Feb. 25 remains a holiday on the Philippine calendar, for now at least. In a proclamation last year, Marcos Jr. listed the holidays for 2023, including the annual commemoration of the People Power Revolution (as well as the August anniversary of the 1983 assassination of Senator Benigno Aquino Jr., the elder Marcos’ political opponent whose death galvanized protests against the dictatorship).
It remains unclear how, if at all, the Marcos Jr. administration will observe such holidays inextricably linked to his father’s ouster—Malacañang (the president’s office) did not respond to multiple requests for comment for this story—but any participation would have an uncomfortable shadow cast over it.
“I don’t think it could be more ironic,” says Aries Arugay, chair of the political science department at the University of the Philippines Diliman. “This is what happens when you bring despots and their scions back to power.”

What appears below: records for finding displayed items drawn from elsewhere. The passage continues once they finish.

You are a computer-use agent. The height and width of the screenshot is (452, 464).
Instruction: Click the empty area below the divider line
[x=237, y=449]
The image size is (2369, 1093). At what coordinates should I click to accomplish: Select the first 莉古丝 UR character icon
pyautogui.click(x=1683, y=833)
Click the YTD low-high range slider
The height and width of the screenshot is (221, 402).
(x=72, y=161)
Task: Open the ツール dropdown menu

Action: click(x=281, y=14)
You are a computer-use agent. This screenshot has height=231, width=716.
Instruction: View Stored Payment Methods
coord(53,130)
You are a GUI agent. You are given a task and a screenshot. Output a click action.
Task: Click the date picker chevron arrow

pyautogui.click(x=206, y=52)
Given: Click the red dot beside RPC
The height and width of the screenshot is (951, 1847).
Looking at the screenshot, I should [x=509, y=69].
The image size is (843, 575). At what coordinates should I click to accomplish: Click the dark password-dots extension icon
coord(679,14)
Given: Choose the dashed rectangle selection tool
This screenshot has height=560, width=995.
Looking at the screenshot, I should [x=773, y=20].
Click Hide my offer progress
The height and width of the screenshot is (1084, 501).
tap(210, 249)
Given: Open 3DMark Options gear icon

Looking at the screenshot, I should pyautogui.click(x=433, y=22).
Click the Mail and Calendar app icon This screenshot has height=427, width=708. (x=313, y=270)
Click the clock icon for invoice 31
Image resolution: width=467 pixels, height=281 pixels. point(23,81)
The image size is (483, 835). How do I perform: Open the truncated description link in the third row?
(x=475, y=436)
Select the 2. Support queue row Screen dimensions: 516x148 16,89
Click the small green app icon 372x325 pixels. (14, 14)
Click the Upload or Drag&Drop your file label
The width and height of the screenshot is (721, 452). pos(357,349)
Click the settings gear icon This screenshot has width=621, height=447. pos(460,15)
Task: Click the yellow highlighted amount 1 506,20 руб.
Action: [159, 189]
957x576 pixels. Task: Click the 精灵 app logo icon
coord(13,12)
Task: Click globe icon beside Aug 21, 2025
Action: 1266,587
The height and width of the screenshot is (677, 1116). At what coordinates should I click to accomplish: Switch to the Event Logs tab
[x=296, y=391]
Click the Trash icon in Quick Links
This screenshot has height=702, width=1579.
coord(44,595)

It’s not just Marcos Jr. though. Broader appreciation of the People Power holiday has been waning already, says Arugay, who points out that his research on public perceptions of Marcos Sr.’s martial law and the revolution of 1986 has revealed increasing support for tyrannical military rule and a declining positive view of the democratic uprising. He says that shift accelerated during the tenure of Marcos Jr.’s predecessor Duterte, who oversaw numerous violations of human rights, including a deadly “war on drugs” and crackdowns on dissent, and maintained high approval ratings nevertheless.
It’s a troubling trend emerging across Southeast Asia.
In the Philippines, however, a new resistance movement has taken hold among young people who never lived through the dictatorship of Marcos Sr. but are troubled by the direction the country is going, now under Marcos Jr.
“You have an entirely different generation of Filipinos—young Filipinos who believe that democracy is for them,” says Arugay.
JC Gurango is a 25-year-old among those who want the Philippines to remember its past. His grandfather was Marcos Sr.’s former media czar and chief propagandist Primitvo Mijares. In 1976, Mijares disappeared—presumed killed—after he published a tell-all book on the dictatorship and the family behind it. Mijares’ son was also abducted and his dead, mutilated body was found in a dump outside Manila.
In 2017, Gurango spearheaded the republication of his grandfather’s book in the hope that it might help prevent the Marcos family from coming back to power. It didn’t.
He’s not sure how “forgiving” the people of the Philippines are, but it’s clear, he says, that “they’re just very easy to forget.”